──────── Brano selezionato

A mente di tale disposizione tutti i ricorsi devono essere trattati dalla Corte di cassazione in camera di consiglio, senza la partecipazione del procuratore generale e dei difensori, con esclusione, tra gli altri, di quelli, relativi a sentenze pronunciate nel dibattimento, per i quali il successivo comma 1-bis prevede la facoltà delle parti di richiedere la trattazione in pubblica udienza disciplinata dall'art. 614 cod. proc. pen. “entro il termine perentorio di venticinque giorni liberi prima dell'udienza”.

E' pacifico che nel computo dei “giorni liberi” vanno esclusi il "dies a quo" nonché il "dies ad quem" (Sez. 3, n. 30333 del 23/04/2021, Altea, Rv. 281726 – 01; Sez. 2, n. 15718 del 01/03/2023, Russo, Rv. 284499 – 01).

Ne segue che nel presente giudizio, in cui l'udienza è stata fissata per il 10 dicembre 2024 con successiva comunicazione alle parti, il deposito telematico dell'istanza di trattazione orale in pubblica udienza doveva essere eseguito entro il 14 novembre; l'istanza nell'interesse degli imputati, invece, è stata depositata il giorno 15 novembre 2024.

2. Il primo motivo dei ricorsi di B.O. e di C.E.S.I. non è fondato.

Risulta dagli atti che una delle due persone offese, F.O., è stata esaminata mediante audizione “da remoto”, precisamente tramite videocollegamento con il Tribunale tedesco di Magonza, nonostante il difensore degli imputati non avesse prestato il consenso, ma anzi ripetutamente espresso il suo motivato dissenso.

Sostengono i ricorrenti, reiterando le deduzioni già espresse nel corso delle udienze dibattimentali, prima e dopo l'audizione, nonché con l'atto di appello, che il mezzo istruttorio è stato assunto in violazione delle norme del codice di rito in tema di testimonianza, che tale violazione ne ha determinato la nullità e che, comunque, il risultato probatorio acquisito con la deposizione è inutilizzabile.

In ogni caso, l'ordinanza che ha ammesso l'audizione “a distanza” ha giustificato la scelta di tale peculiare modalità con argomentazioni disallineate rispetto ai presupposti previsti per derogare all'esame “in presenza” dalla normativa di riferimento ed in particolare dagli artt. 14, comma 2, d.lgs. n. 52 del 2017 dalle disposizioni contenute nella legge n. 88 del 2019.

L'assunto non è condivisibile sia pure per ragioni parzialmente diverse da quelle esplicitate nella sentenza impugnata.

1.1. Il comma 2-bis dell'art. 496 cod. proc. pen., aggiunto dall'art. 30, comma 1, lett. g) d.lgs. n. 150 del 2022 (c.d. riforma "Cartabia"), applicabile nel caso in verifica ratione temporis, dispone: «Salvo che una particolare disposizione di legge preveda diversamente, il giudice può disporre, con il consenso delle parti, che l'esame dei testimoni … si svolga a distanza».

────────────────
──────── Dati forniti

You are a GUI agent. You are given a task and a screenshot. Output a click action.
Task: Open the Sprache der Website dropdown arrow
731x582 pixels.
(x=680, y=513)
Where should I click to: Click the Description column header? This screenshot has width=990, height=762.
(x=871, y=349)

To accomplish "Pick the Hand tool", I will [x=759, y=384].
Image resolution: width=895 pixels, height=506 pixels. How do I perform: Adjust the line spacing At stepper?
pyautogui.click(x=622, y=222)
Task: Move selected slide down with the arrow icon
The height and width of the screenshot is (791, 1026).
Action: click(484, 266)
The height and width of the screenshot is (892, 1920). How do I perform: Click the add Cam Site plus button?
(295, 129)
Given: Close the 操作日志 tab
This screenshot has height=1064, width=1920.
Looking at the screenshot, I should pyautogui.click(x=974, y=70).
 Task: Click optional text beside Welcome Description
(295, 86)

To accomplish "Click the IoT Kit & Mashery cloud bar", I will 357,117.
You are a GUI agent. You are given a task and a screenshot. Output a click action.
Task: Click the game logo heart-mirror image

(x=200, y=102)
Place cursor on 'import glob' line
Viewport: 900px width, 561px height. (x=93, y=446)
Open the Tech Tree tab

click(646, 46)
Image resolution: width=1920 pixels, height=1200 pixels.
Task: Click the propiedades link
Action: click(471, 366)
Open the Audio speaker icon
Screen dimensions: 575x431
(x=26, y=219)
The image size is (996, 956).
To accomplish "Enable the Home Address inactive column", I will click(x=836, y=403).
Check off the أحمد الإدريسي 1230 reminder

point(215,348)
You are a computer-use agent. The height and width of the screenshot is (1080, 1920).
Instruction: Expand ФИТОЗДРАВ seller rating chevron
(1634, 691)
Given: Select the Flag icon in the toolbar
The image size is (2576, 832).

────────────────

--- Sfida 1 ---
Rispondi alle seguenti domande basandoti sul brano selezionato.
(a) Entro quale termine il comma 1-bis consente alle parti di chiedere la trattazione in pubblica udienza?
(b) In quale data è stata depositata l'istanza di trattazione orale nell'interesse degli imputati?
(c) Con quale tribunale è stato effettuato il videocollegamento per l'audizione di F.O.?
--- Sfida 2 ---
Elenca tutte le leggi e tutti i decreti legislativi che il brano selezionato indica con numero e anno.

--- Soluzione esercizio 1 ---
(a) Entro il termine perentorio di venticinque giorni liberi prima dell'udienza.
(b) Il 15 novembre 2024.
(c) Con il Tribunale tedesco di Magonza.

--- Soluzione esercizio 2 ---
- d.lgs. n. 52 del 2017
- legge n. 88 del 2019
- d.lgs. n. 150 del 2022